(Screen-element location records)
□ □ □ □ □

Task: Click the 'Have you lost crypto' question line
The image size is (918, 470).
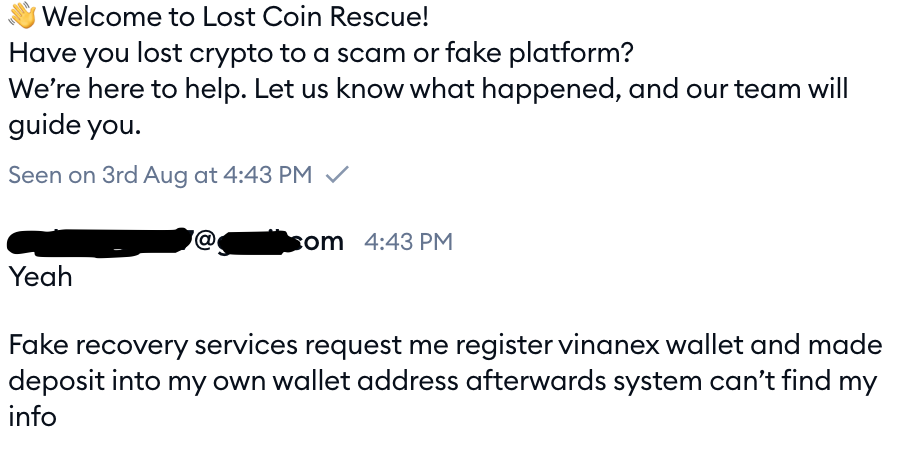Action: tap(321, 53)
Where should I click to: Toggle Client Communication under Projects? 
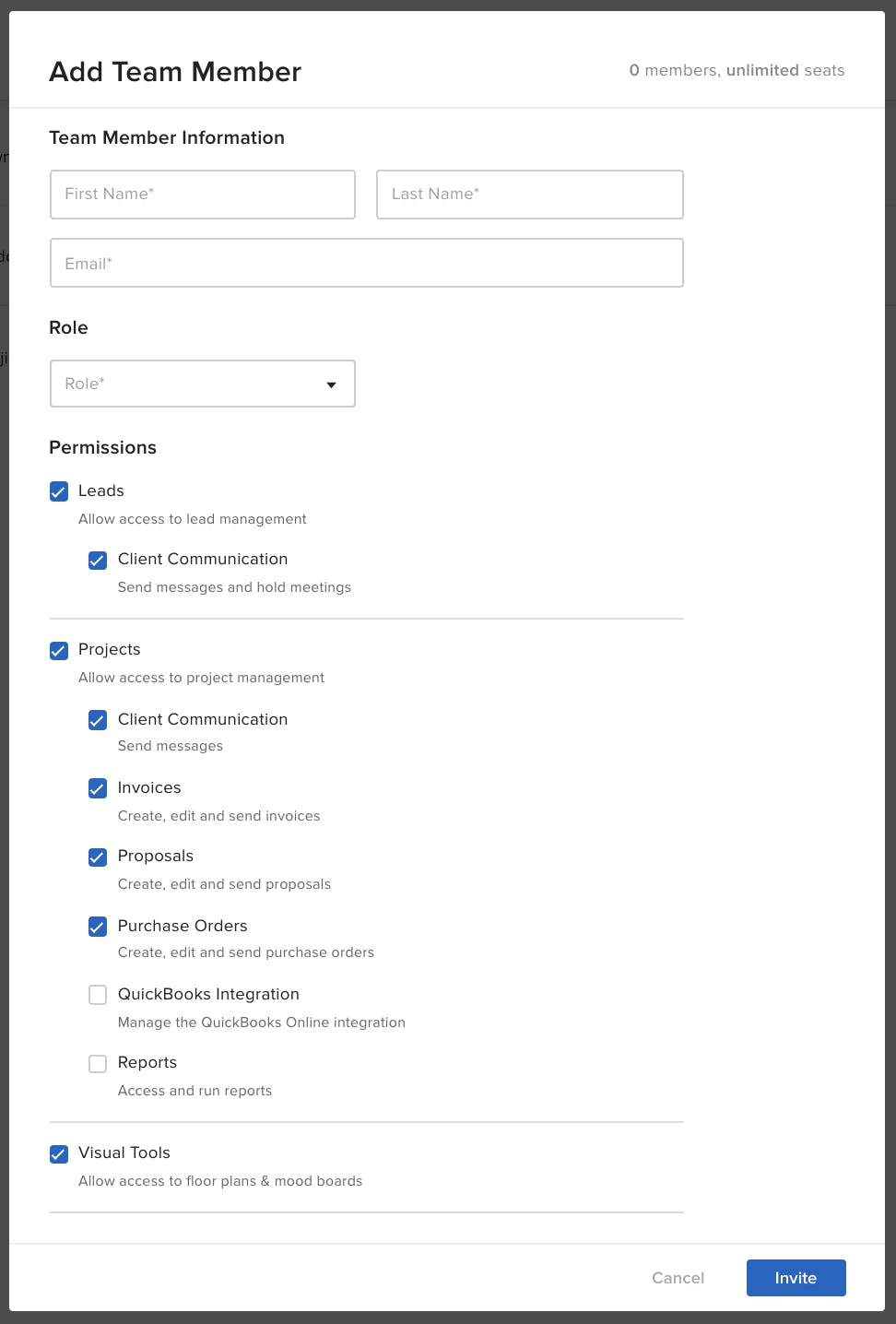click(x=98, y=720)
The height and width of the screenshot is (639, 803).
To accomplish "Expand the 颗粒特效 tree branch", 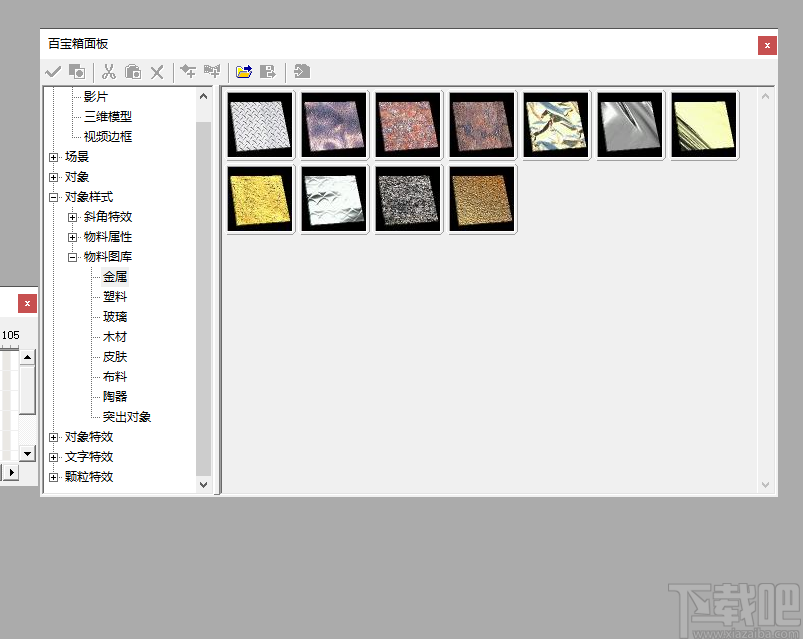I will click(x=52, y=476).
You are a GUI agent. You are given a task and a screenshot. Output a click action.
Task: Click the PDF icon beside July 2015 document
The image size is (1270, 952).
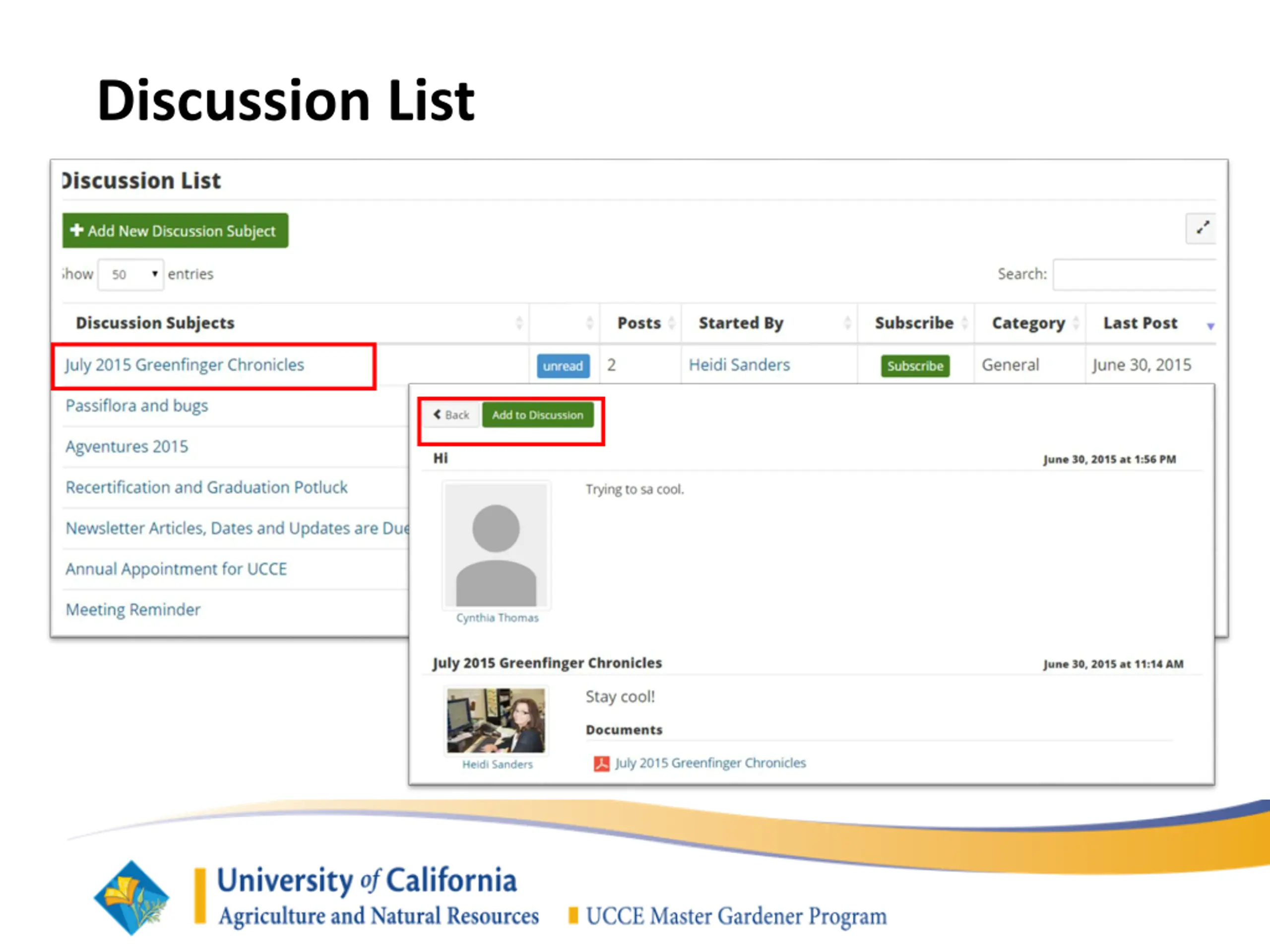tap(601, 763)
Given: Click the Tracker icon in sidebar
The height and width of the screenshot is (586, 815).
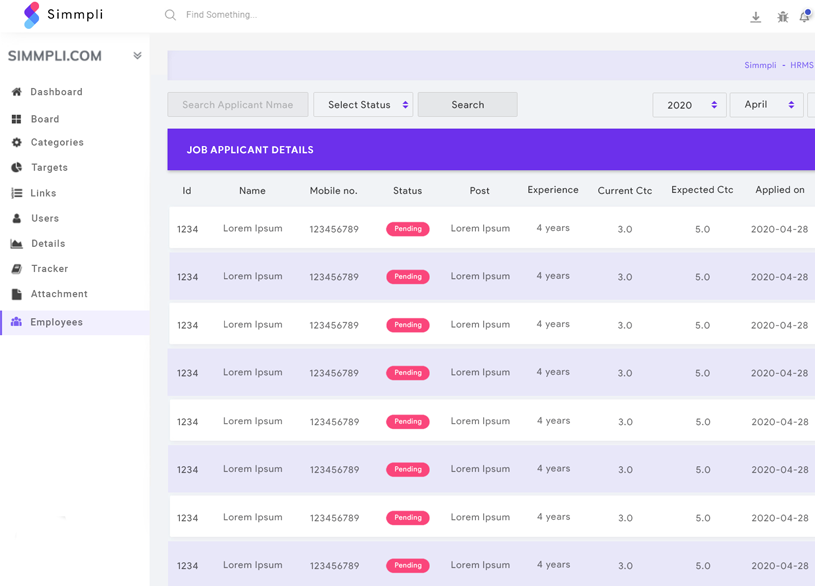Looking at the screenshot, I should click(x=17, y=269).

□ □ □ □ □

Could you copy out the records word for word, beginning at the line that contains "You are a GUI" and stopping after the last of the records? Leave out the pictures.

You are a GUI agent. You are given a task and a screenshot. Output a click action.
Task: Click the PDF icon beside July 2015 document
The image size is (1270, 952).
tap(601, 763)
Given: Click the Tracker icon in sidebar
The height and width of the screenshot is (586, 815).
Looking at the screenshot, I should click(x=17, y=269).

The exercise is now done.